We work to enhance freedom, security, and peace through a union of democracies, and cooperation with all countries whenever feasible. We believe that any qualitative step forward in political evolution needs to be based upon the interlocking principles of freedom and union at both the national and the international levels.
We believe in effective multilateralism. The world’s established democracies when working together are the global motor, enabling global institutions to be effective; when they disagree they become the global brake. As citizens of these democracies we continue to bear great responsibilities: to provide coherent global leadership, to strengthen our joint institutions and stabilize the international system – thus promoting common human concerns more effectively and consistently, at both regional and global levels.

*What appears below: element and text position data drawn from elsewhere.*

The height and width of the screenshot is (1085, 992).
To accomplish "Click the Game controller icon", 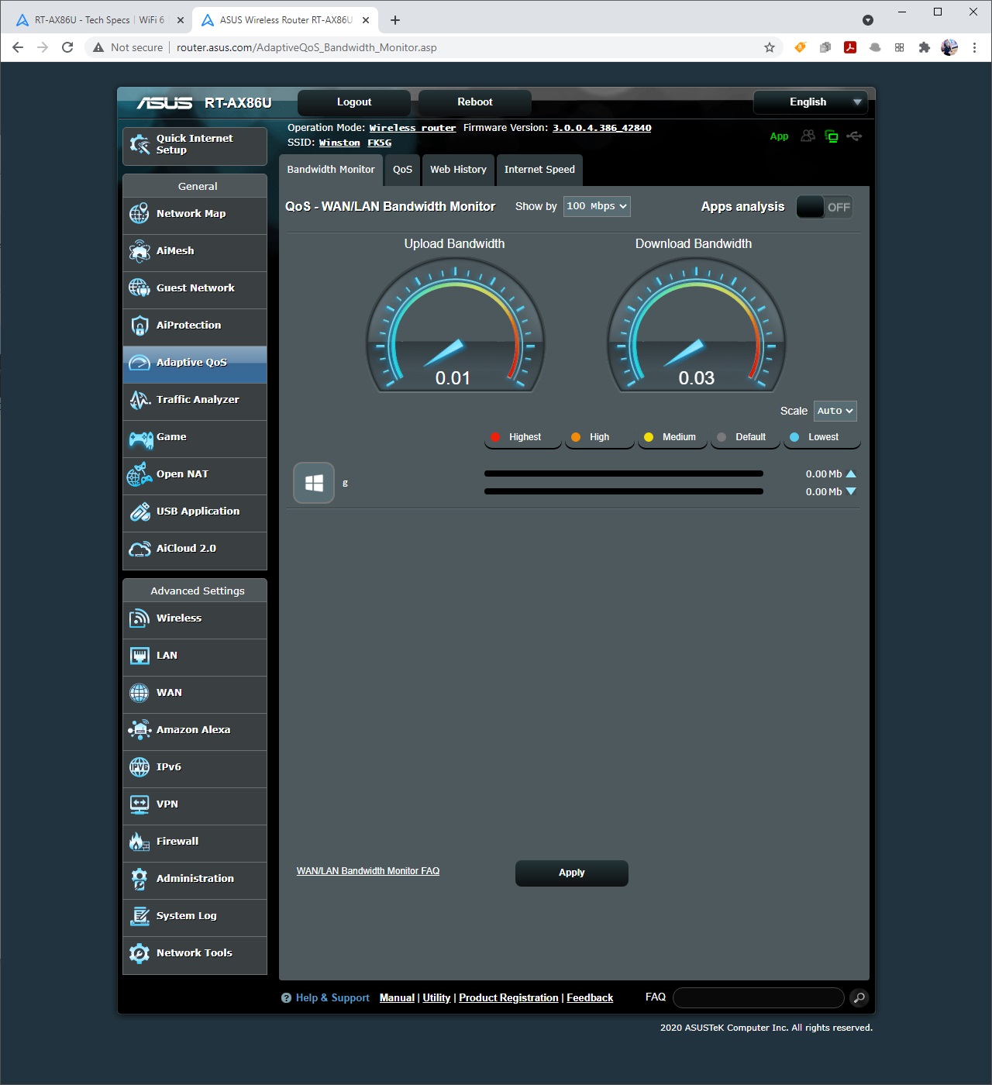I will click(x=140, y=439).

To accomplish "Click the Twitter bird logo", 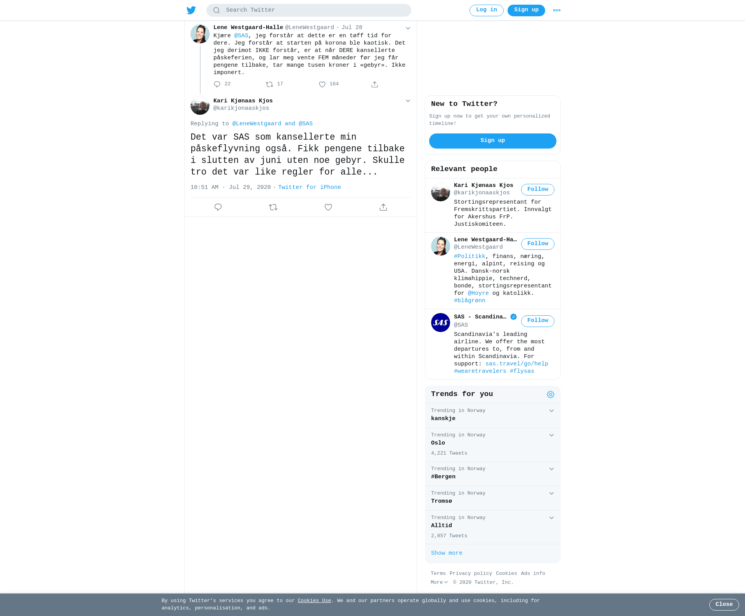I will tap(191, 10).
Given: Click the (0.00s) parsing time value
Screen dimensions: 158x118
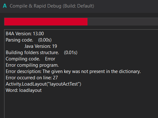Looking at the screenshot, I should tap(45, 40).
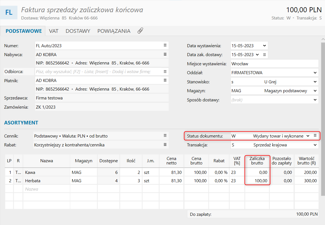The width and height of the screenshot is (325, 225).
Task: Expand the Data wystawienia date dropdown
Action: pos(264,46)
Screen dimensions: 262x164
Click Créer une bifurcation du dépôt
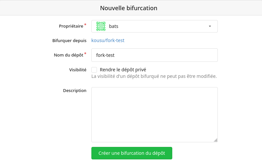132,153
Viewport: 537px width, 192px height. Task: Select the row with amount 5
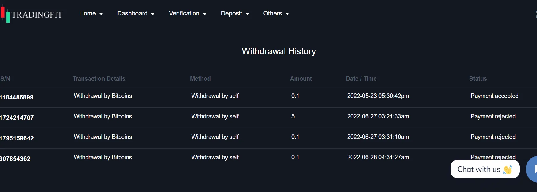click(x=269, y=118)
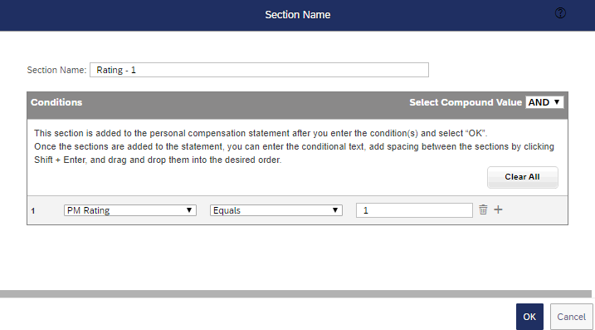Dismiss dialog with Cancel button
Screen dimensions: 595x330
click(x=571, y=317)
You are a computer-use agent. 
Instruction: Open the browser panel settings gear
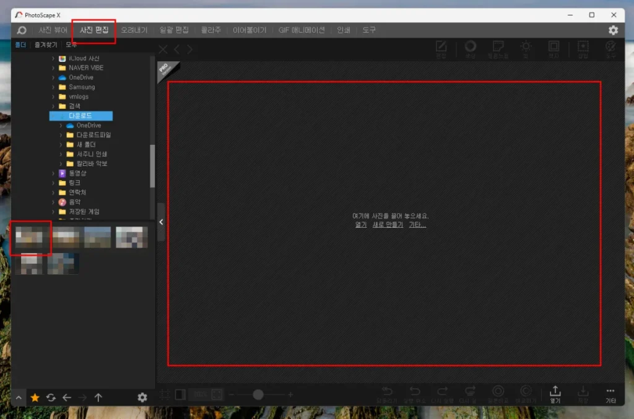point(142,397)
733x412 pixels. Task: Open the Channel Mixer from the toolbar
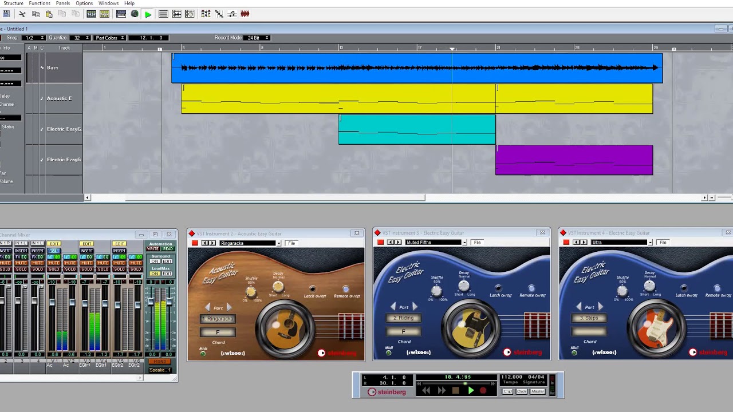pyautogui.click(x=90, y=14)
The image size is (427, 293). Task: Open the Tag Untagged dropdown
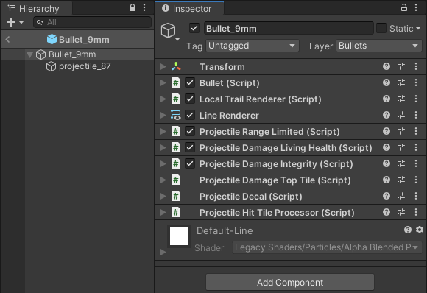point(253,46)
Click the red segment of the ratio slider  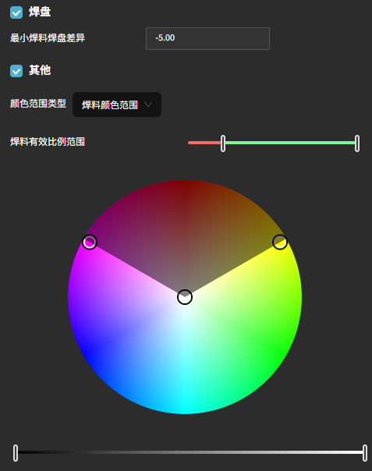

Building on the conception elaborated by Federal Union in 1939, we perceive two main interlocking levels of international organizational development: the inter-democracy level expressed in the growth of the Atlantic system of institutions ever since the Marshall Plan, and the global level expressed in the growth of the UN system. These two levels are both critically important in global affairs, and the future of global management depends largely on the extent to which they work together. Our original 1939 conception has shown renewed relevance since the end of the Cold War, with the increasing cooperation between the Atlantic and global levels, starting in the spheres of economic reform and democratic culture, and coming to include a hitherto unimaginable UN-NATO collaboration on peacekeeping and security.
Strengthening international organization and the structure of peace translates today into a three-fold task: strengthening the institutions on the Atlantic and the global levels and enhancing their cooperation.